The Ainsworth house in St. Louis Park was being slowly consumed by books.
Massive bookshelves covered an entire wall in the living room. Another room upstairs had almost no visible wall space. Nearly every room in the house was outfitted with a bookcase, including the kitchen. Still, Louis Ainsworth's book collection threatened to overrun the property.
"What Louis couldn't fit on the shelves, he kept in cardboard boxes around the house," says Sue Ainsworth, the book collector's ever-patient wife. "I would tell him, 'Louis, why do you need 500 books on the Middle Ages?'"
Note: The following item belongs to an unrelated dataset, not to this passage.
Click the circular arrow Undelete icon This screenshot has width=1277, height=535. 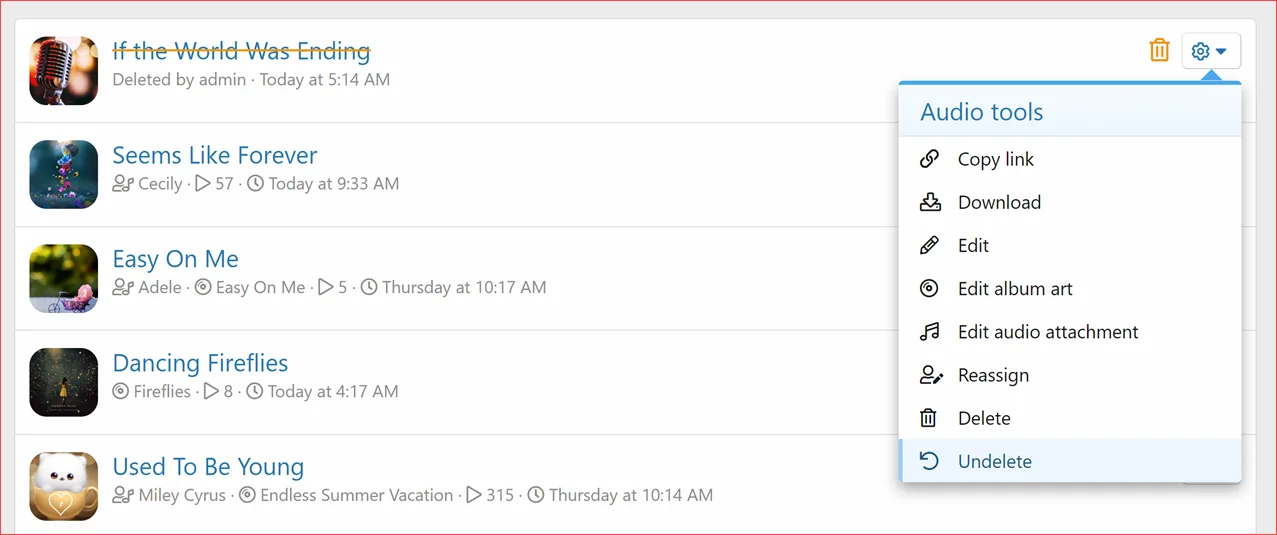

When the Ainsworths met their breaking point, they did something even bibliophiles might consider drastic: They bought the house next door, added a two-story atrium to bridge the 15-foot gap between the houses, and converted most of the neighbor's house into a two-story library with cherry shelves, a mezzanine, fireplace and a rolling library ladder.
"It's the pièce de résistance of the house," says Sue.
Hanging onto history
At first the Ainsworths thought they would demolish the neighboring house to claim its square footage for the library. (This was 2005, after all, when knocking down a neighbor's house to build a giant house was almost cliche in some circles.) But as they researched, the Ainsworths discovered a kind of odd symbiosis between their house and the one next door.
Both were built by Thorpe Brothers in 1931. Both have simple, boxy shapes, and the same plot lines and square footage. And, aside from the house across the street, they stood alone for more than a decade in what is now a high-density neighborhood just minutes from Excelsior and Grand.